◆ **Instructions to follow**:
Reproduce the records below exactly from their first line through the line containing "1176x640 pixels.", omitting all pictures.

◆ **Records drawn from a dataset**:
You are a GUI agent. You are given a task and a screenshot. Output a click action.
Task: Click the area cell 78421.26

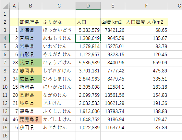point(113,30)
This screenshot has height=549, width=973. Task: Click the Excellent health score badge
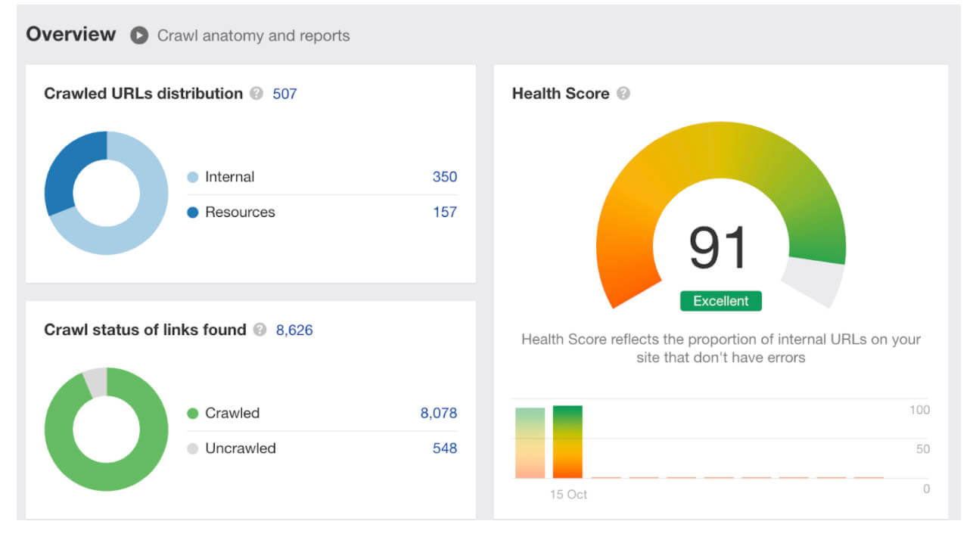point(720,301)
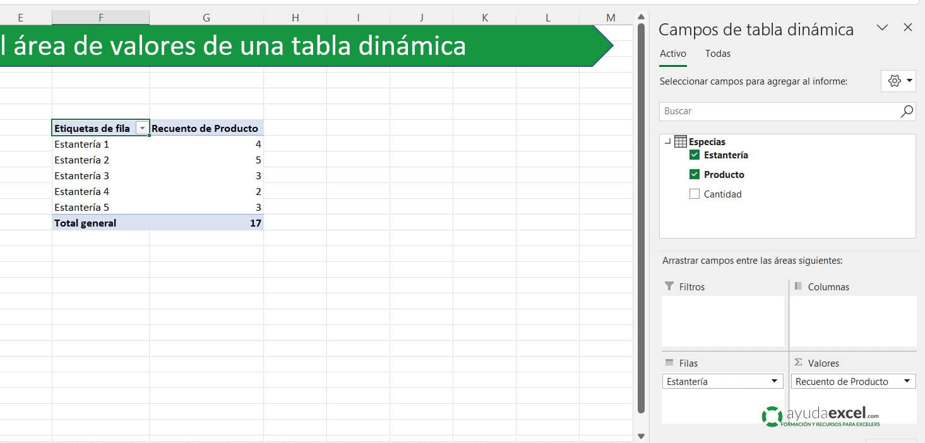This screenshot has height=443, width=925.
Task: Click the chevron next to the pane title
Action: [x=882, y=27]
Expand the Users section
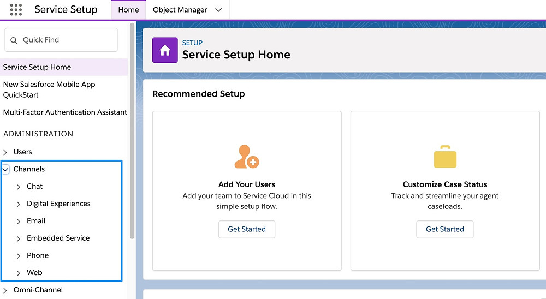546x299 pixels. pyautogui.click(x=5, y=152)
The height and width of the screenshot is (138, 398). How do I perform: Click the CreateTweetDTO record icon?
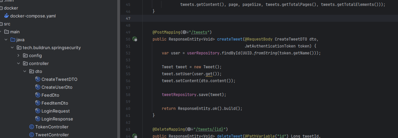point(38,79)
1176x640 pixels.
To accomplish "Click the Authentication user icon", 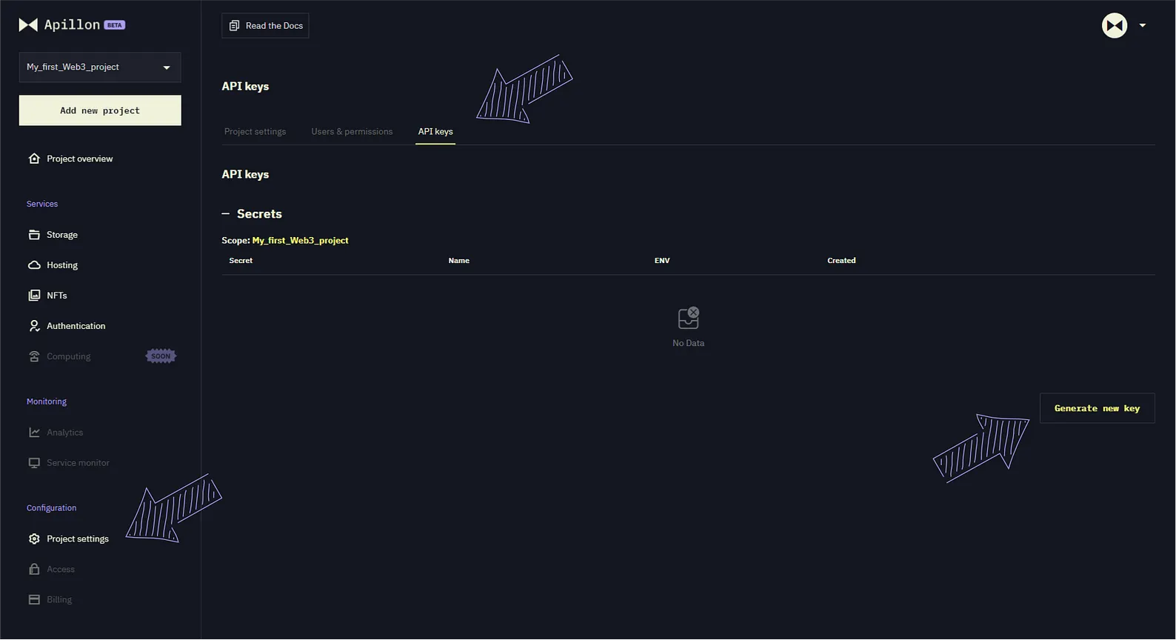I will click(34, 326).
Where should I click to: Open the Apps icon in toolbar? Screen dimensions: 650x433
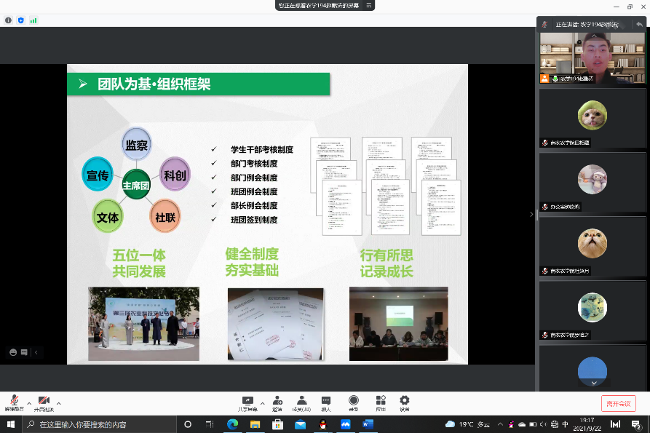pos(380,401)
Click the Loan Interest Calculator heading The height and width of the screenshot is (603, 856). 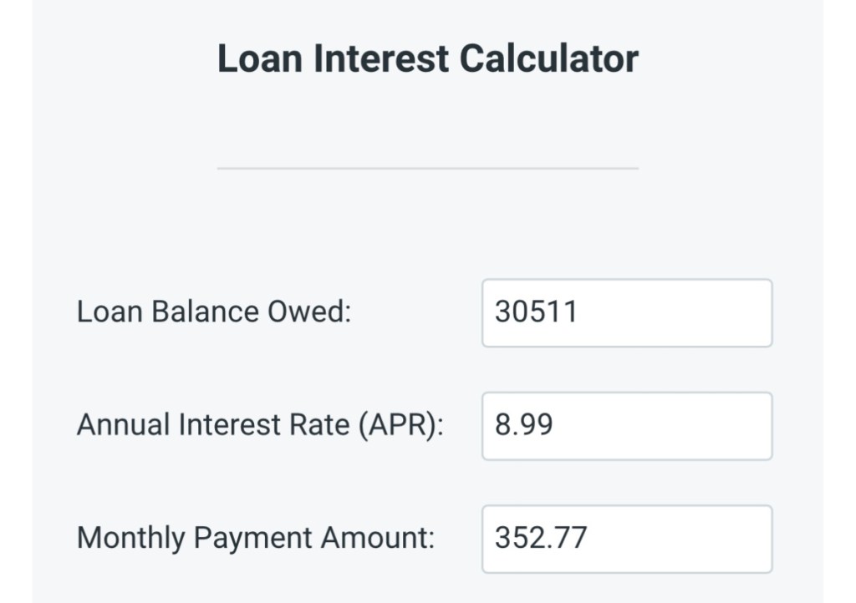[x=427, y=59]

◆ **Reply to the exercise**:
You are a GUI agent. You are given a task and a screenshot. Output a click action.
Task: Click the area cell 78421.26

point(113,30)
This screenshot has height=549, width=973. Task: Click the Excellent health score badge
point(720,301)
This screenshot has height=443, width=925.
Task: Click the chevron next to the pane title
Action: [x=882, y=27]
Expand the Users section
546x299 pixels. pyautogui.click(x=5, y=152)
The height and width of the screenshot is (138, 398). How do I perform: Click the CreateTweetDTO record icon?
point(38,79)
1176x640 pixels.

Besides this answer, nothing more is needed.